To ensure your child receives top treatment, we also offer:

  • Thorough preparation: We meet with your family well before therapy begins to show you the treatment suite, explain the MIBG process and introduce you to our specially trained staff.
  • Meticulous safety: Research shows that MIBG therapy is safe and effective. That means no long-term toxicity for patients, who just need medicated drops to protect their thyroid glands and regular blood tests. The use of radiation does require special measures to protect family and staff, which we carefully follow. Patients stay in a dedicated lead-lined room featuring special equipment, with their families next door. A lead shield around the patient’s bed protects guests, with staff and family limited in their visits. Staff will always make an exception when your child needs urgent care. Visitors wear protective clothing and radiation meters to monitor exposure.     
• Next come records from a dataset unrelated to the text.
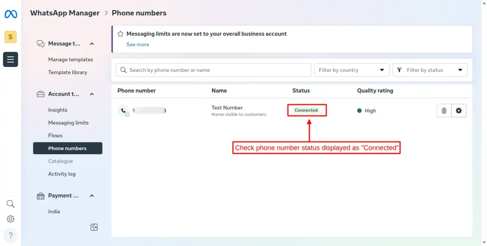487x246 pixels.
Task: Open the Filter by country dropdown
Action: (x=351, y=70)
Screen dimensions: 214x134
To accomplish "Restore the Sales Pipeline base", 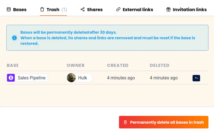I will click(x=196, y=78).
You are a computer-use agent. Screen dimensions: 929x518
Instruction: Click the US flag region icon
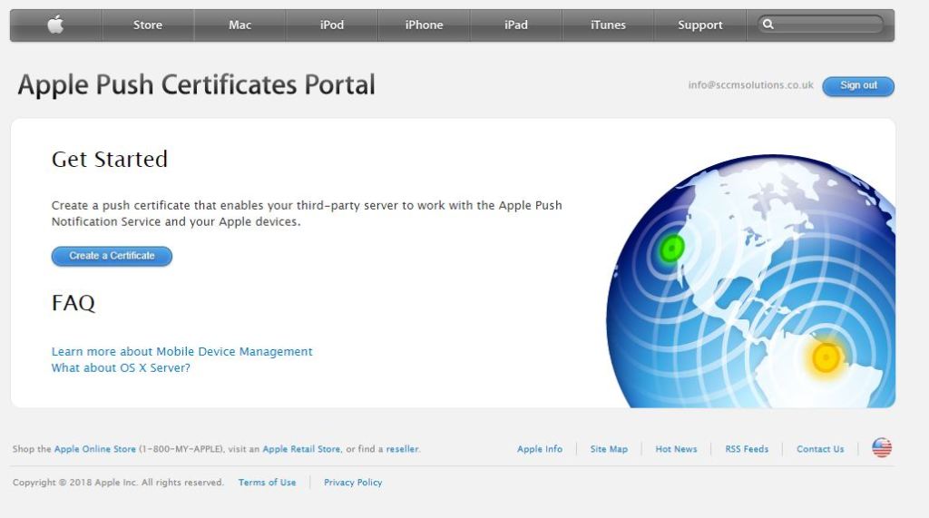pyautogui.click(x=881, y=448)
  • Thoughtful comfort: We take every step possible to make your child’s stay comfortable. The treatment room is painted in cheerful colors and is equipped with Internet, a TV and a video game console. Our child life specialist meets with your child beforehand to determine what new toys or other items they might like in the room. These items are thrown away after therapy, for safety. We have equipped the adjacent family space with a bed, couch, TV and bathroom. We have also installed a window and intercom between the two rooms for constant communication with your child and have provided tablets for video chats.

Your child stays in the treatment room for four to five days on average. By the end of therapy, the radiation has come out through urine, so your child can safely return home and resume normal activities.